- **Task instructions**: For the data below, the lines that hold "dimensions" should be counted; only the resulting number is expected.

*** Begin section ***

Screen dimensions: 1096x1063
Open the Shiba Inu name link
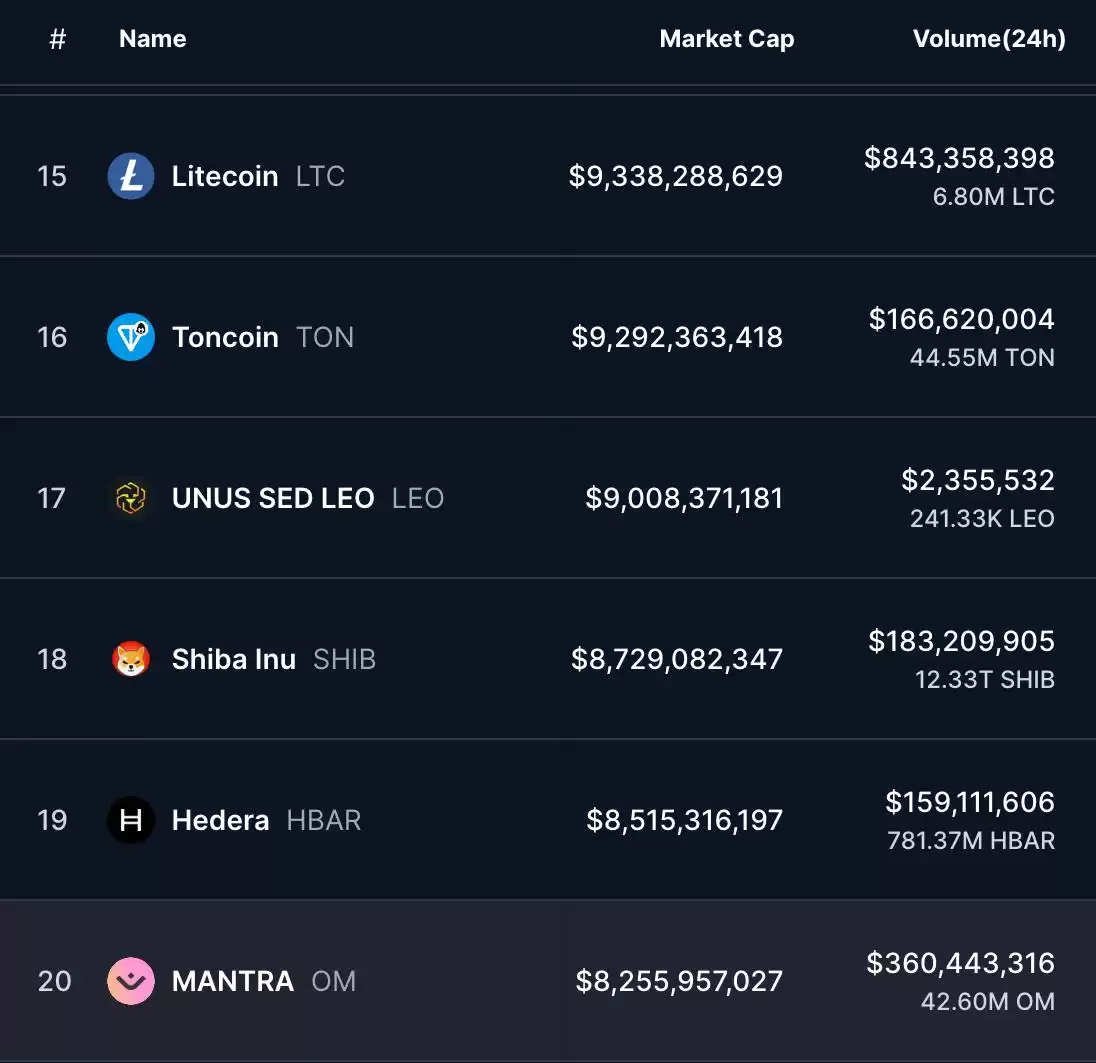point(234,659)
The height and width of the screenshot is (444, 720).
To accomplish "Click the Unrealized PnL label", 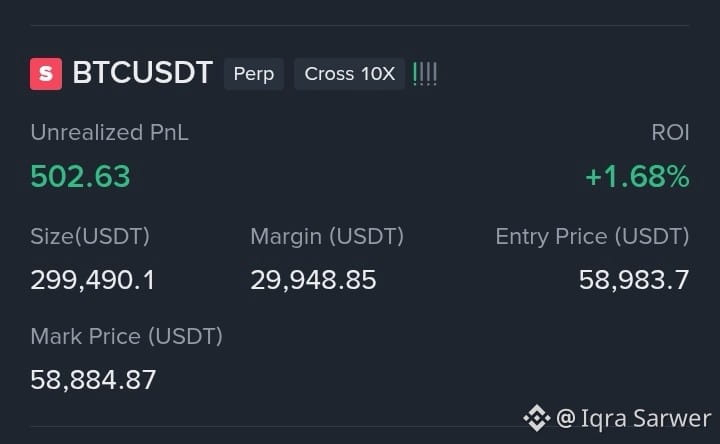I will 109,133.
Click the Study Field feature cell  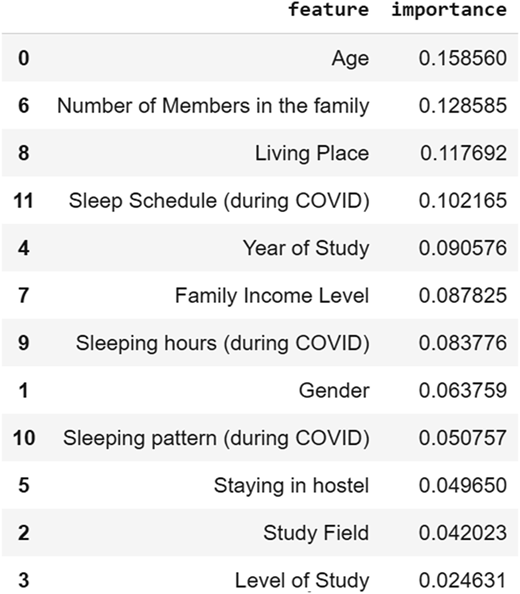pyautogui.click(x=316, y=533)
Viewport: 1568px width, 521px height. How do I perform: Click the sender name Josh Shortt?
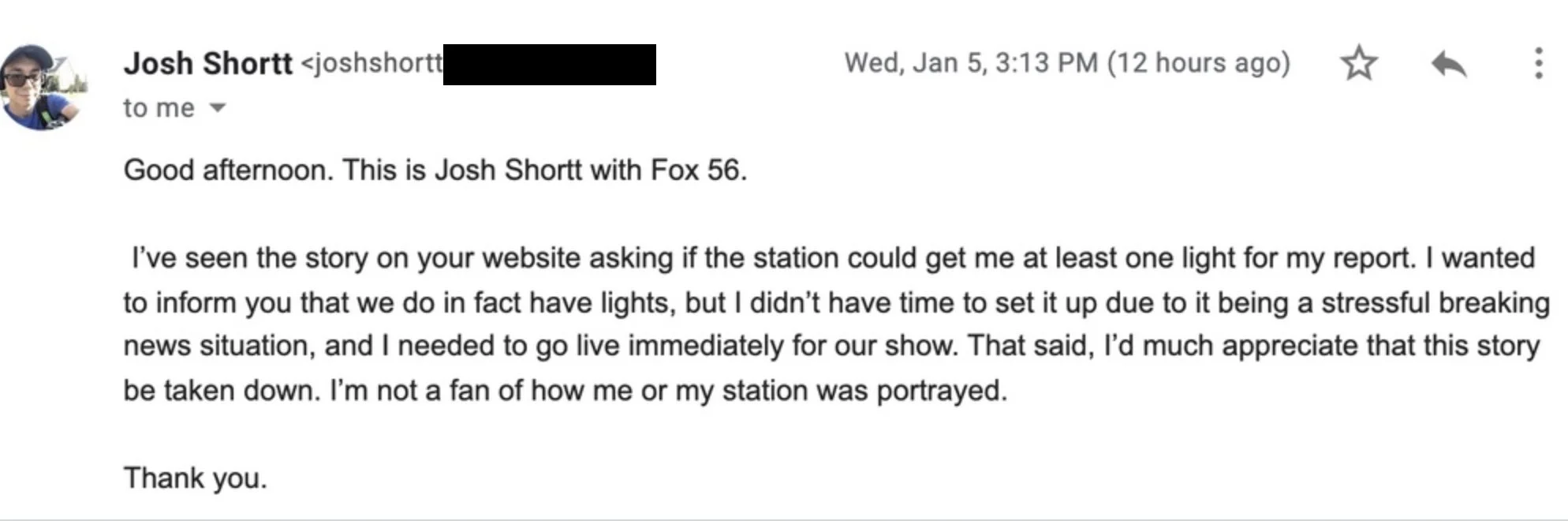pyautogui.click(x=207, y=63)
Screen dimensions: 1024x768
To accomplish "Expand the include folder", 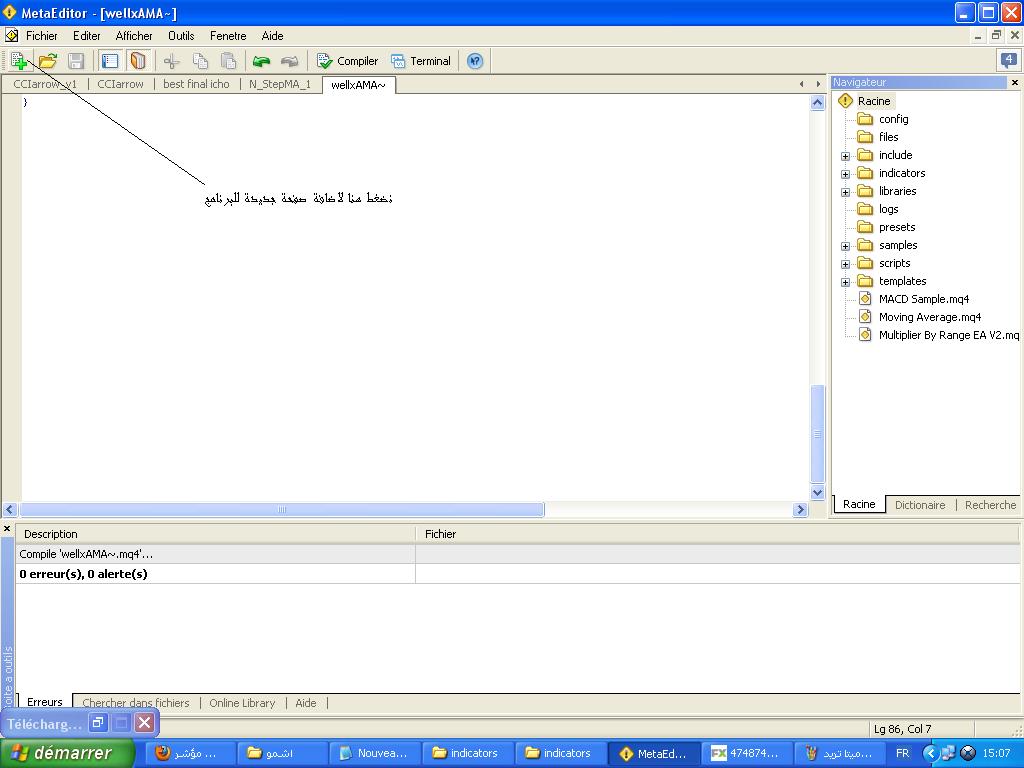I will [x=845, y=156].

*** End section ***

- **Exercise response**: 2